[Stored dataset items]

━━━━━━

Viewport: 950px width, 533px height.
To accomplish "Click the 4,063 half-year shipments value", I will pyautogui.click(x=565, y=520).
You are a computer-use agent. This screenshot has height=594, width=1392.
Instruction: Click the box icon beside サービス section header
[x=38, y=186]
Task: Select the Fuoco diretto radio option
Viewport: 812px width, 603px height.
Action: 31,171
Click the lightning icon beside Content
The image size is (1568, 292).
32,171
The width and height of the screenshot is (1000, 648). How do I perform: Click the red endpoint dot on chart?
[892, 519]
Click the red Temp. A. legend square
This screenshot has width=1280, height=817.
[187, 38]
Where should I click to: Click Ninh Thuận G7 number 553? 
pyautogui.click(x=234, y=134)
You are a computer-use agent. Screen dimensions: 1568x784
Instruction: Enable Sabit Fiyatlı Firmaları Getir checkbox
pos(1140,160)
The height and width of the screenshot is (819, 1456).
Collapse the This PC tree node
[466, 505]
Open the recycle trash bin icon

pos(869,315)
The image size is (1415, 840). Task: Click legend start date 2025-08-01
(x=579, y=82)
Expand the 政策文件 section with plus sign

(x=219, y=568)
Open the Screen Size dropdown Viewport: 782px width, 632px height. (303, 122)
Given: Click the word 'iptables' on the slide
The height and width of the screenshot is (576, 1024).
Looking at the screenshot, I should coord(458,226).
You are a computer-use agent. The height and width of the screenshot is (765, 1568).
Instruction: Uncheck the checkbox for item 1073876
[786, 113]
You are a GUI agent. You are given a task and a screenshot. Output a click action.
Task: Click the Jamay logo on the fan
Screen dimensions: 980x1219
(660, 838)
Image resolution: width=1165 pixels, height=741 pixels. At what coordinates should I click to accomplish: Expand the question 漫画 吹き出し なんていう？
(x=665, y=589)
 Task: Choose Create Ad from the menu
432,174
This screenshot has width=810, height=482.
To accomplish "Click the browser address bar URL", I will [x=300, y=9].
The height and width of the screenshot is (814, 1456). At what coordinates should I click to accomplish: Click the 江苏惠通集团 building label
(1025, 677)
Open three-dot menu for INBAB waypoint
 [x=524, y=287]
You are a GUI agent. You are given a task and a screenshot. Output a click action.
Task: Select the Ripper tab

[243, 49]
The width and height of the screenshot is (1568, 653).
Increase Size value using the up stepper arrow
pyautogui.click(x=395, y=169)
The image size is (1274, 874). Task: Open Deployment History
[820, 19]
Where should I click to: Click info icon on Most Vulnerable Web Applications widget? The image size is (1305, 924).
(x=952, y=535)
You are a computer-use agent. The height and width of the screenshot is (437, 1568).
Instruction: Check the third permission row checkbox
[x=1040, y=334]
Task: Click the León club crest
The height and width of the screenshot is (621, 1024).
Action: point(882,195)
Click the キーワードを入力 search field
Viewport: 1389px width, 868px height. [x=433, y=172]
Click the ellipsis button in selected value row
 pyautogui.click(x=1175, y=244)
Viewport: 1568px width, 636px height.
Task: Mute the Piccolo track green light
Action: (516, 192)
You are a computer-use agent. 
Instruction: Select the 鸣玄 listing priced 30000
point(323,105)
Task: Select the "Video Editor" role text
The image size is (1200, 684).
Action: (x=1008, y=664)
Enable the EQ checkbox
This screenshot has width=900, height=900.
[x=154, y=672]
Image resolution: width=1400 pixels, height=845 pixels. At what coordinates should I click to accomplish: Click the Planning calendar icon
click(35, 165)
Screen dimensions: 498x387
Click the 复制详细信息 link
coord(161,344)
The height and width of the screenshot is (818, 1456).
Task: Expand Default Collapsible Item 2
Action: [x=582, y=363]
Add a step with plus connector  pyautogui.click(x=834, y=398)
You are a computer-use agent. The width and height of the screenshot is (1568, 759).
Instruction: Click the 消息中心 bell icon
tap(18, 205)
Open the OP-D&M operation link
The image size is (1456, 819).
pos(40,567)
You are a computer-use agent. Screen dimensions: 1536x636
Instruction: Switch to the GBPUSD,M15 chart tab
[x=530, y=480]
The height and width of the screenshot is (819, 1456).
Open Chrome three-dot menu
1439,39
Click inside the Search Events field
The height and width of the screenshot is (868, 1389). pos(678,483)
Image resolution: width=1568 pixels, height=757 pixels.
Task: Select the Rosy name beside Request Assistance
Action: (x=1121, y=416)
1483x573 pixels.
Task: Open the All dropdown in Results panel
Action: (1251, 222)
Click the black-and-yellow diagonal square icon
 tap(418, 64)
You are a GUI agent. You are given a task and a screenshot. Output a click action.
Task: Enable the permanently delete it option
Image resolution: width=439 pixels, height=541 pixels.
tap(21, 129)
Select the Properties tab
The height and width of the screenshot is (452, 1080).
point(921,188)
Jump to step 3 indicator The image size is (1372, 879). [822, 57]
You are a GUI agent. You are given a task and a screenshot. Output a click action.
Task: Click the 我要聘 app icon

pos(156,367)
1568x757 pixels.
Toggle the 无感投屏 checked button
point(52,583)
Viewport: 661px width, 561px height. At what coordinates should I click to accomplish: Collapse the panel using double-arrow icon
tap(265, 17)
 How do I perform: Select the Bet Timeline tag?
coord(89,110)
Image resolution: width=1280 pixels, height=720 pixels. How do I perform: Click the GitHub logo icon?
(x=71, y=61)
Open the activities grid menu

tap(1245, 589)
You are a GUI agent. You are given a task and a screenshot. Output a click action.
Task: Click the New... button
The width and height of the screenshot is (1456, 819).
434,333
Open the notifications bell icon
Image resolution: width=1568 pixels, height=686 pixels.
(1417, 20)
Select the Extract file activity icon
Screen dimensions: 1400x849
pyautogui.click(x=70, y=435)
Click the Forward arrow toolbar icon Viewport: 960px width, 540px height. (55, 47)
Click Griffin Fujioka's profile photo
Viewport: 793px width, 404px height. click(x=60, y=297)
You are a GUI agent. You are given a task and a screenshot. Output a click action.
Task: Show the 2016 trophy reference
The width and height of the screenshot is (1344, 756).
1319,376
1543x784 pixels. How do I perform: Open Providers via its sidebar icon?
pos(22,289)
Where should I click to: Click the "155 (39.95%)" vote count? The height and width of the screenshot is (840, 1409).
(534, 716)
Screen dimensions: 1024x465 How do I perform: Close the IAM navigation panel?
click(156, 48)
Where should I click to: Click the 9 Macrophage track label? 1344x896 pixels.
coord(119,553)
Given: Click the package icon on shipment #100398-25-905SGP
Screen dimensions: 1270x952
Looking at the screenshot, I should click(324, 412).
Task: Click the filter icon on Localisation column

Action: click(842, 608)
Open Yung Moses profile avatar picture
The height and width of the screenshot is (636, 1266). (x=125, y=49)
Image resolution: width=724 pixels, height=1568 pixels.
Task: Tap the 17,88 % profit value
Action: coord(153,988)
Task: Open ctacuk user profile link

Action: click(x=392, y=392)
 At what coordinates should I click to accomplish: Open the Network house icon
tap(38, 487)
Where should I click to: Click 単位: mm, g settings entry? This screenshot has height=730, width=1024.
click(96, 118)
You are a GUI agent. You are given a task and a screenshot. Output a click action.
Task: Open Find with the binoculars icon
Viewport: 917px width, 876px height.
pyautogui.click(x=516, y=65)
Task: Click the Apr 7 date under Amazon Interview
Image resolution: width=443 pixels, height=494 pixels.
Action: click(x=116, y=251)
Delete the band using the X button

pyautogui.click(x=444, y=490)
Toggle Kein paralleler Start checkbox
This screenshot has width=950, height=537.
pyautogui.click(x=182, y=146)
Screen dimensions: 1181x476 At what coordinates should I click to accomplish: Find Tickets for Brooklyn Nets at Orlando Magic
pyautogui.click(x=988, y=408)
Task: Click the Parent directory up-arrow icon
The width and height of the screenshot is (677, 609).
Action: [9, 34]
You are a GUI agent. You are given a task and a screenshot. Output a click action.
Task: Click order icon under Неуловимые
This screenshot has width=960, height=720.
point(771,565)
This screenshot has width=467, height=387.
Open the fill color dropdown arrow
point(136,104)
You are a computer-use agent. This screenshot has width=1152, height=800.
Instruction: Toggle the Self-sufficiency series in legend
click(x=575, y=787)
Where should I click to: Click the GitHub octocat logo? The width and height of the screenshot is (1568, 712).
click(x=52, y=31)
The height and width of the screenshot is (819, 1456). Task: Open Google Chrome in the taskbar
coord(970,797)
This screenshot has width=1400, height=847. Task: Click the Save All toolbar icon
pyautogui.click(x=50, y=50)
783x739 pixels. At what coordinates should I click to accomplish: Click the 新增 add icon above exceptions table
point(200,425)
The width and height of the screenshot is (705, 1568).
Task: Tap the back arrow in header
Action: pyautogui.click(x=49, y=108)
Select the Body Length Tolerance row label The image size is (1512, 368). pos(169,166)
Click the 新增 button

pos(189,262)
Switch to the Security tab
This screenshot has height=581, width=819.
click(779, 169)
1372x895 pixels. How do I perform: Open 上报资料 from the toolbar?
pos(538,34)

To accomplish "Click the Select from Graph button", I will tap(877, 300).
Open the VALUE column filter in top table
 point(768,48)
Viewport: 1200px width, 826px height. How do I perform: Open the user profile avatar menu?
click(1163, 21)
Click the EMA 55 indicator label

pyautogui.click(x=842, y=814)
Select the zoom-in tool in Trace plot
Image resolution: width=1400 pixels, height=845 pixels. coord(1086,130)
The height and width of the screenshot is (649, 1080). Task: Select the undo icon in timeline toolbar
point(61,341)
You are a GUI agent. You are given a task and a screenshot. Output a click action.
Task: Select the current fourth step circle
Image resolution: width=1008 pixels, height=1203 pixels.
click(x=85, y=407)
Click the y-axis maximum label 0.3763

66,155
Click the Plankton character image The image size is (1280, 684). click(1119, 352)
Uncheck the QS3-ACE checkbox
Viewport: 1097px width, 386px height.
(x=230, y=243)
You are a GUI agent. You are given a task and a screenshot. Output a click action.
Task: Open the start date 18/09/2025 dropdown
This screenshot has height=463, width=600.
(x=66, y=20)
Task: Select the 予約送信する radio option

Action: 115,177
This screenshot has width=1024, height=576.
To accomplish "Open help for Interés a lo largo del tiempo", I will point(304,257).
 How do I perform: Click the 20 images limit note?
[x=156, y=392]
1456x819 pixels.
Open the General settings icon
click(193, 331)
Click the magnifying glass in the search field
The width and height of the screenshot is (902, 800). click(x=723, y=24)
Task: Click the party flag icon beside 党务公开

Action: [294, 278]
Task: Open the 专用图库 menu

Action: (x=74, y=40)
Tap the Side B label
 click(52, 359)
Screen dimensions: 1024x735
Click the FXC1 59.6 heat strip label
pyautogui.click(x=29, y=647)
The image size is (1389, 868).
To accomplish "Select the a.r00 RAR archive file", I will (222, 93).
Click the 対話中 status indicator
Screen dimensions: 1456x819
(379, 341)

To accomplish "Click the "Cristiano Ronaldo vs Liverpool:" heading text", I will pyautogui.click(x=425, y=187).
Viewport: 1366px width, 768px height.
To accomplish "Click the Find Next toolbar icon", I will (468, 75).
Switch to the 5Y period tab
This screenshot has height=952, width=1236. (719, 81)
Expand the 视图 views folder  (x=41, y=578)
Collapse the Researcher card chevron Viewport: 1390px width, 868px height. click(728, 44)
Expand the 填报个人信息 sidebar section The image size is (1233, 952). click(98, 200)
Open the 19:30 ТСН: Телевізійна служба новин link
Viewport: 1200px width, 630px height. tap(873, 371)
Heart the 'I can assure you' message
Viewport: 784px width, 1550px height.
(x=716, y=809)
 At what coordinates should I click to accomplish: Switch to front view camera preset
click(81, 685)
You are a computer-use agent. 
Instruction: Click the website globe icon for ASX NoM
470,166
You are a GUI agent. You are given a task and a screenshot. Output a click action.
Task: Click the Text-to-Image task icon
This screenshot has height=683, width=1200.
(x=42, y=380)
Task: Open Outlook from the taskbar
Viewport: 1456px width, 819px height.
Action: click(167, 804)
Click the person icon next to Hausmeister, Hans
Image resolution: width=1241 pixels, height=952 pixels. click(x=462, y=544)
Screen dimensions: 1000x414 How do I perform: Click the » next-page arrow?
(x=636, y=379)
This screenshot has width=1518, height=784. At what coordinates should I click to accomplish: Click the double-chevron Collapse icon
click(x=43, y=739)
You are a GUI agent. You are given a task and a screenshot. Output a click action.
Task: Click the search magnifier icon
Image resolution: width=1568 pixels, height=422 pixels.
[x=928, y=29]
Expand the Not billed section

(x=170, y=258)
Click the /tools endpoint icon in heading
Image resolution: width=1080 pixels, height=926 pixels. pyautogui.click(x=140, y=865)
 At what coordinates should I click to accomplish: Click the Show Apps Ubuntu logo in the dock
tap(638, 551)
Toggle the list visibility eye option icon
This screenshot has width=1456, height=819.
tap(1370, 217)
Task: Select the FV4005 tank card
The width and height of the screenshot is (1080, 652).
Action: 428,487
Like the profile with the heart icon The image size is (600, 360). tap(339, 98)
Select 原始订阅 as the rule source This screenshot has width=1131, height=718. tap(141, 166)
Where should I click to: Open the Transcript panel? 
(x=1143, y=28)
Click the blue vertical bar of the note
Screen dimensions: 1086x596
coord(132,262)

━━━━━━

- SHORT PROBLEM -
Copy out the rows from the line containing "Given: Click the package" through the line containing "Action: click(x=392, y=392)", changing "filter" to "sort" and leaving everything else as it stands.

- SOLVED PROBLEM -
Given: Click the package icon on shipment #100398-25-905SGP
Screen dimensions: 1270x952
Looking at the screenshot, I should click(324, 412).
Task: Click the sort icon on Localisation column

Action: click(842, 608)
Open Yung Moses profile avatar picture
The height and width of the screenshot is (636, 1266). (x=125, y=49)
Image resolution: width=724 pixels, height=1568 pixels.
Task: Tap the 17,88 % profit value
Action: coord(153,988)
Task: Open ctacuk user profile link

Action: click(x=392, y=392)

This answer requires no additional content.